Daraus ergibt sich von selbst, daß nicht alle Dozenten zu Beamten gemacht werden sollen. Die freie Bewerbung um die Lehrbefugnis als Universitäts- oder Hochschuldozent muß natürlich erhalten blei-b e n. Auch in Hinkunft darf die Erlangung des Dozententitels nicht mit materiellen Interessen verbunden sein. Aus diesem Grunde verlangten die Dozentenvertreter in ihrer Resolution, daß sich der Dozent mindestens vier Jahre als akademischer Lehrer bewährt haben muß, bevor er überhaupt vom Staat angestellt und besoldet werden kann. Die Ueberführung in den Status eines Beamten kommt natürlich nur für solche Dozenten in Frage, die sich in Forschung und Lehre besonders bewährt haben.

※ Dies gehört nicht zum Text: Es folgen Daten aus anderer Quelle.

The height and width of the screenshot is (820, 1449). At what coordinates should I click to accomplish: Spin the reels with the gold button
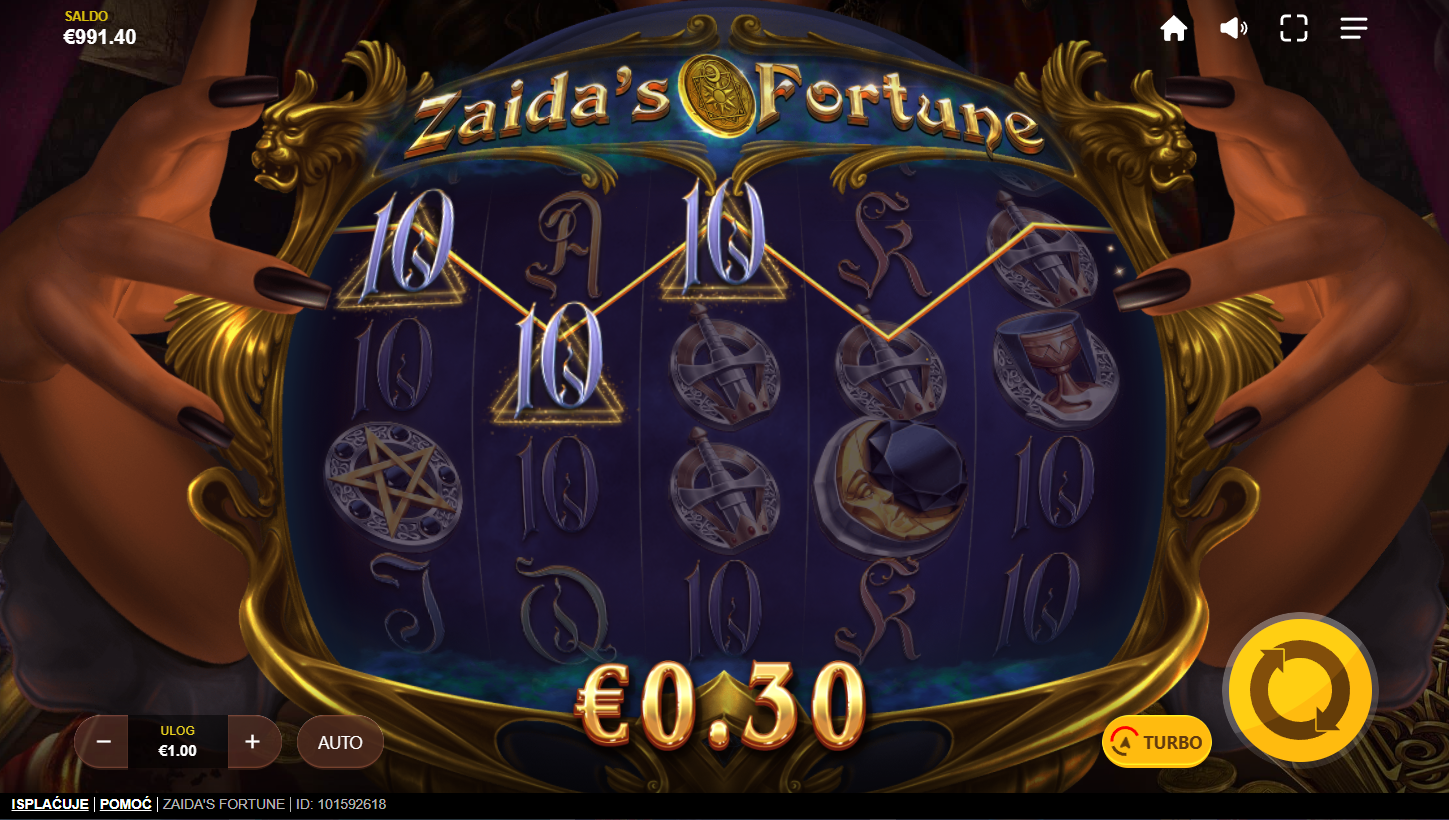(1301, 690)
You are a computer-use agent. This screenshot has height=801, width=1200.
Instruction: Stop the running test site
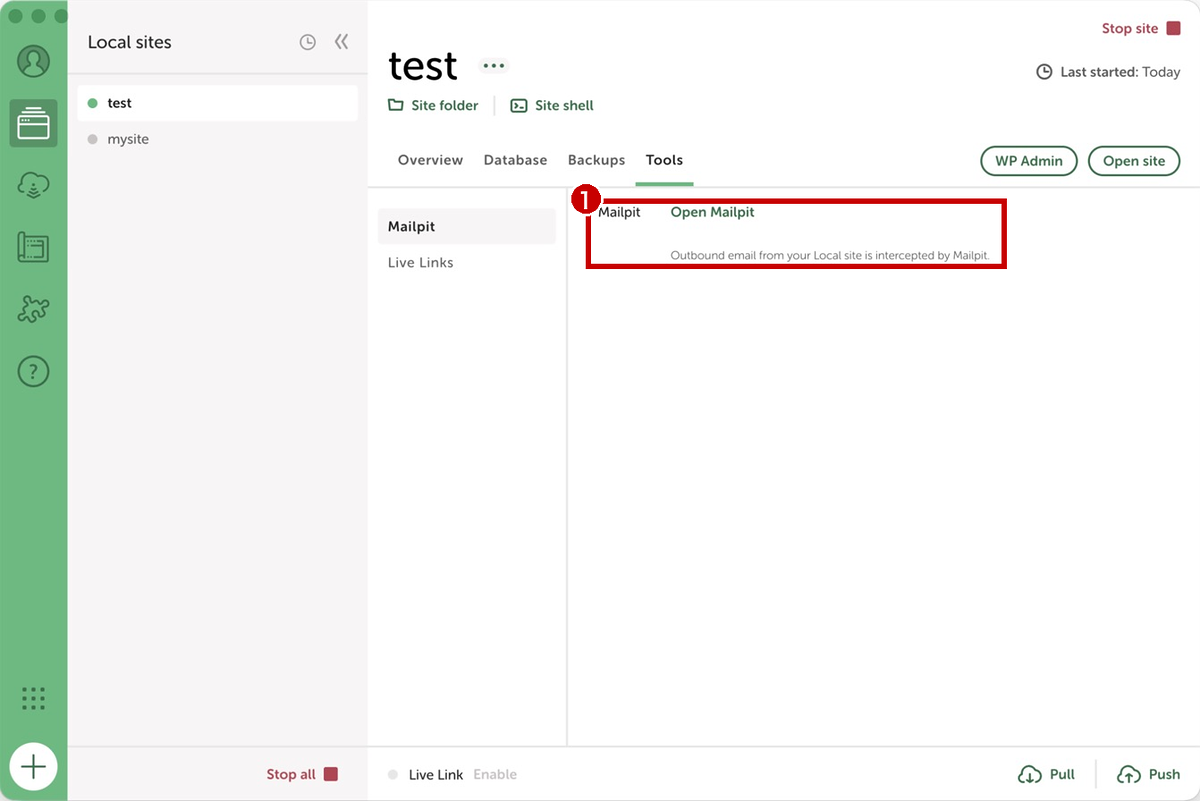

Die Zahl der beamteten Dozenten wird daher immer niedriger sein als die Zahl der Dozenten überhaupt. Nach einer vorsichtigen Schätzung wird man im Höchstfall zu einer Zahl kommen, die beträchtlich unter 200 liegt. Für die allerdringendsten Fälle wäre schon mit einer Schaffung von 40 bis 50 beamteten Dozenten Abhilfe geboten. Wenn daher der Nationalrat die Anfrage namhafter Abgeordneter der beiden Koalitionsparteien zum Anlaß nimmt, die notwendigen Budgetmittel für das Jahr 1959 bereitzustellen und das Hochschulorganisationsgesetz entsprechend zu novellieren, könnte Oesterreich endlich mit gutem Gewissen von sich sagen, daß es der Abwanderung österreichischer Fachgelehrter mit unseren bescheidenen Mitteln entsprechend entgegenwirkt.